AUSTIN (AP) – Montana Lance was 9 years old when he hanged himself in the nurse’s restroom at his elementary school in Lewisville. His parents say the school did not do enough to protect their son, who had been bullied for years.
Lance’s parents, Jason and Deborah, were among several witnesses who testified Tuesday before the Senate Committee on Education in support of legislation that would prohibit any form of bullying in Texas schools.
Bullying is the suspected cause of at least four Texas students who have taken their own lives since the 2009 legislative session.
“We need the Legislature to enact a bill this session,” Deborah Lance said. “If we have to wait for the next session, that’s two more years and eight more children’s deaths at the least. These children are dependent on us. Let’s not fail them the way the schools are failing them.”
A bill proposed by Sen. Wendy Davis, D-Fort Worth, would change the state’s current practice of sending a bullying victim to another school, moving the aggressor elsewhere instead. The legislation also requires school officials to be trained to identify bullying signs and learn effective response methods.
“It’s incumbent upon all of us,” Davis said. “If we see something happening where young people in alarming numbers are taking their own lives, then we must get involved.”
Barbara Paris, a principal in Round Rock ISD testified that many educators feel like they’ve been left empty-handed when it comes to methods of effectively dealing with bullying.
“I felt like I had no backbone at my disposal to deal with cyber bullying,” said Paris, who’s been an educator for more than 30 years. “Kids won’t speak up because they’re afraid nothing will happen when they report bullying. The only way we can change that is if we have a law that backs us.”
The anti-bullying bills before the Senate committee expand the definition of bullying to specifically address electronic methods such as texting and Facebook posts.
“In this day and age, bullying is 24/7,” said Anne Wynne, co-chair of Equality Texas and chair of Atticus Circle. “If somebody does something from home that affects a child’s ability to be safe, our school districts and schools need to be able to address that.”
Manuel Quinto Pozos, staff attorney at the American Civil Liberties Union of Texas, cited Supreme Court rulings regarding off-campus speech in expressing concern that Davis’ bill would infringe on First Amendment rights of free speech away from school.
“We’re not asking educators to reach outside the classroom and into homes,” Davis responded. “The Internet is creating a whole new dynamic that requires a new solution. If we hide too carefully behind protections of the First Amendment, we’re missing an opportunity to intervene in a way that can save a child’s life.”

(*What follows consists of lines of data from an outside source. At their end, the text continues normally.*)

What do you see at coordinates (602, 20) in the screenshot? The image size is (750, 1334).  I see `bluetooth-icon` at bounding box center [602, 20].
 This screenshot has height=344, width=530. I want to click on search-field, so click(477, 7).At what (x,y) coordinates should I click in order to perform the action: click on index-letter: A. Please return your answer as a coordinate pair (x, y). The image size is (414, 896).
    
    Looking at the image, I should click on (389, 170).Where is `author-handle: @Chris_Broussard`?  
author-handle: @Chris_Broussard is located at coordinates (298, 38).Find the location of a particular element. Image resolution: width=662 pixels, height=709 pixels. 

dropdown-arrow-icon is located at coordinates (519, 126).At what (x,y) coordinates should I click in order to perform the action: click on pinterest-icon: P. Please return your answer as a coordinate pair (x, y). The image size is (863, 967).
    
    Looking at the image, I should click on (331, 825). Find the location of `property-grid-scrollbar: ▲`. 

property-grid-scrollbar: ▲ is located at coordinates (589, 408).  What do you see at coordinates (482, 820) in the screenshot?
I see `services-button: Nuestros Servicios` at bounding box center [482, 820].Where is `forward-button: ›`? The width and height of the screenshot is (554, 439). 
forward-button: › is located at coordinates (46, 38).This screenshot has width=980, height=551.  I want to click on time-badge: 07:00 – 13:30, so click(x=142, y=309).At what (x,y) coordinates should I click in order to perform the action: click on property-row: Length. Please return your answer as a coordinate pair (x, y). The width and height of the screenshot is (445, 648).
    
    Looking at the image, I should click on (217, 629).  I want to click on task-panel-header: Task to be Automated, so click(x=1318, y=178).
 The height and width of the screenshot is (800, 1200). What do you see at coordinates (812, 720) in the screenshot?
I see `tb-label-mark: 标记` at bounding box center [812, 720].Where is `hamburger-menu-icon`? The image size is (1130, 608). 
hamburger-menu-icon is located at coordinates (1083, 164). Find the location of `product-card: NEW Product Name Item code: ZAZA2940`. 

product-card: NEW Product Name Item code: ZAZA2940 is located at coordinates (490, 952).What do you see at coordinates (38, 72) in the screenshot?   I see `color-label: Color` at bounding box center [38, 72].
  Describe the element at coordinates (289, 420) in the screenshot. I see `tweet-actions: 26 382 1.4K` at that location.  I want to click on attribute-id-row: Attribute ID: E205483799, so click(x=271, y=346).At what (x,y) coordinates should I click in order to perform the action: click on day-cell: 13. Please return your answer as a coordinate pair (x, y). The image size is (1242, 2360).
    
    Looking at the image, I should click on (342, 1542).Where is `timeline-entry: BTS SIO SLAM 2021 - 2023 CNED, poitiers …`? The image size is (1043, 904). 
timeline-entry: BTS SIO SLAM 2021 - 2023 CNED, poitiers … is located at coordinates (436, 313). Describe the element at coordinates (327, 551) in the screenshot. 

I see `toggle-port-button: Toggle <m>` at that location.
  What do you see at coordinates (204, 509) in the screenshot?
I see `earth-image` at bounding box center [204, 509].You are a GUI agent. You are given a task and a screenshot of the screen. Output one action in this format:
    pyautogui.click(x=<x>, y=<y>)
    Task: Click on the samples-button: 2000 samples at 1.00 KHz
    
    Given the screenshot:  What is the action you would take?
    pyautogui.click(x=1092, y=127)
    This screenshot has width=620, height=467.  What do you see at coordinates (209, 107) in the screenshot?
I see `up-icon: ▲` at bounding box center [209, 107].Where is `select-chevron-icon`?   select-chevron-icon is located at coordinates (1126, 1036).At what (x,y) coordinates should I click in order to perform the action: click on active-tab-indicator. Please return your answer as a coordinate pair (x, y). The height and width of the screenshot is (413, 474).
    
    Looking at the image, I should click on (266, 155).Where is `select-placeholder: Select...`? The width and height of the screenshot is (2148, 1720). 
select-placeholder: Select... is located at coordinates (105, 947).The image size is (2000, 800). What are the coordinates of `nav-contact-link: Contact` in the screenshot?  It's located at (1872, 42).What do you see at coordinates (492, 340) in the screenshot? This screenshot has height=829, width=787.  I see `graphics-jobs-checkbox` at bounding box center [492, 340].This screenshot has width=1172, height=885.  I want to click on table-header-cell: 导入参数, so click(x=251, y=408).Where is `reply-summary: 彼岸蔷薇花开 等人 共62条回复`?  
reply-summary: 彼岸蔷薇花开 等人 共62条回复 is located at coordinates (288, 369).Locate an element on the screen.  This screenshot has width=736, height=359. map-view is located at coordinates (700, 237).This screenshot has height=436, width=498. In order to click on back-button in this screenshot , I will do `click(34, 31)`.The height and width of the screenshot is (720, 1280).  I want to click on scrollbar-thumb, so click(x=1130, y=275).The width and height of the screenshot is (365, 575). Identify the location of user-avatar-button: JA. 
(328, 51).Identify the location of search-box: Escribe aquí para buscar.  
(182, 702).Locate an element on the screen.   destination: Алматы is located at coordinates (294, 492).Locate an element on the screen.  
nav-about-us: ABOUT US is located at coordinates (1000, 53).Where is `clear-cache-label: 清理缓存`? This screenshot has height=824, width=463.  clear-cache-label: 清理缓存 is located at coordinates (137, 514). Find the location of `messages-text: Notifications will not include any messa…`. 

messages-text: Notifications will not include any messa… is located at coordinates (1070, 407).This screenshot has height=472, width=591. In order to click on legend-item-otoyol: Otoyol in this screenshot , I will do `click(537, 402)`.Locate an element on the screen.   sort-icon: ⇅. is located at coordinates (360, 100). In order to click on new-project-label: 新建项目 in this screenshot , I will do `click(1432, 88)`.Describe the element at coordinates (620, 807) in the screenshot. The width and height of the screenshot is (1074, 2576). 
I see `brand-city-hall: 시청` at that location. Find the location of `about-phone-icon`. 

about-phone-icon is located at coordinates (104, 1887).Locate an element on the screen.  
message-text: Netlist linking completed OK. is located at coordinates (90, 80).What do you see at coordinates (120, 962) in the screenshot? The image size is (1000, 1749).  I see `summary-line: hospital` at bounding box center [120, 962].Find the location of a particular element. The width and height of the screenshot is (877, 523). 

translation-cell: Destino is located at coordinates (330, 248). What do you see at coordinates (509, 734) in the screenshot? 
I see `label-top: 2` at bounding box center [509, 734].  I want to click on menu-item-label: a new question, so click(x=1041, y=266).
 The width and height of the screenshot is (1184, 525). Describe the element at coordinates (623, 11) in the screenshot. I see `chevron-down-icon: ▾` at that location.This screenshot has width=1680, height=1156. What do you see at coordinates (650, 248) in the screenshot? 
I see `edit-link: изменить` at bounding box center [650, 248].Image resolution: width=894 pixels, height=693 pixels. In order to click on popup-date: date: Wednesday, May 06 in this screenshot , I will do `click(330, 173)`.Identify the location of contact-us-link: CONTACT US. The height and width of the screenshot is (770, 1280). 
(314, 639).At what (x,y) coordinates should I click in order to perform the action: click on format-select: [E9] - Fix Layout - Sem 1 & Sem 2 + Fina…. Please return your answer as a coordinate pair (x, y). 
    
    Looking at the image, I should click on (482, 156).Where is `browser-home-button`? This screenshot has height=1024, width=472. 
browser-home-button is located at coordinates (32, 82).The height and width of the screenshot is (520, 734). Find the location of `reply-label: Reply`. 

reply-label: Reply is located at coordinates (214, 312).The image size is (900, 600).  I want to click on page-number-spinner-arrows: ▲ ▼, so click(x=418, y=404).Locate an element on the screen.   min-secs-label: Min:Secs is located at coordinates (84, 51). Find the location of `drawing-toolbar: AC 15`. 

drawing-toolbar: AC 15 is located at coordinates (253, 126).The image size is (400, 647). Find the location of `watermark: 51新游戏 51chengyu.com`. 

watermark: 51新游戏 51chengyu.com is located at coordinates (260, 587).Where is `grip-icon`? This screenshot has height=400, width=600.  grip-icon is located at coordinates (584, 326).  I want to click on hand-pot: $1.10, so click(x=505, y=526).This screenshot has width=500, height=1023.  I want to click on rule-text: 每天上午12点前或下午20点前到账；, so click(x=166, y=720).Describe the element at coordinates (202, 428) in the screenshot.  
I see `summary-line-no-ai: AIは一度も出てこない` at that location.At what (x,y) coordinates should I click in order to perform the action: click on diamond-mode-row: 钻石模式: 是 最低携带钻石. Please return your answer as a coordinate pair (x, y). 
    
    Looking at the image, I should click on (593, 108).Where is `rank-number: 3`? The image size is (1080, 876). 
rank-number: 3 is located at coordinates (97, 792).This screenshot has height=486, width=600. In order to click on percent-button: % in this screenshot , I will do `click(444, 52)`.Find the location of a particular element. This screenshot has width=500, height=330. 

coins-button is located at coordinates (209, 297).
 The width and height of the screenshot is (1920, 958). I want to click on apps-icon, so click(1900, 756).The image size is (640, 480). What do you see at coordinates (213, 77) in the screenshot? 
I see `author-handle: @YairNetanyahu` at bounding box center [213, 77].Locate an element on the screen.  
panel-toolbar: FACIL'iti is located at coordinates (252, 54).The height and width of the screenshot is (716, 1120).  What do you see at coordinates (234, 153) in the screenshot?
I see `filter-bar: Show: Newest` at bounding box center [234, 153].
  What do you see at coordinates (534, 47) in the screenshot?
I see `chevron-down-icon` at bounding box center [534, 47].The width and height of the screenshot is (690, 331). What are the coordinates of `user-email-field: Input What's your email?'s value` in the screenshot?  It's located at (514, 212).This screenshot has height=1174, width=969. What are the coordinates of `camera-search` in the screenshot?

Amy and David Truong said their son, Asher Brown, was driven to suicide at age 13 because he was harassed mercilessly in his school. Amy Truong said she had called school officials nearly 30 times to tell them her son was being picked on because of his size and clothing. She said administrators said they were aware of the situation and had it under control.
Amy Truong came home in September of 2010 to find that her son had shot himself.
“Children should not be dying,” she said. “The schools and teachers need tools to be able to reach children in crisis, and that includes the bullies because obviously these children need help as well.”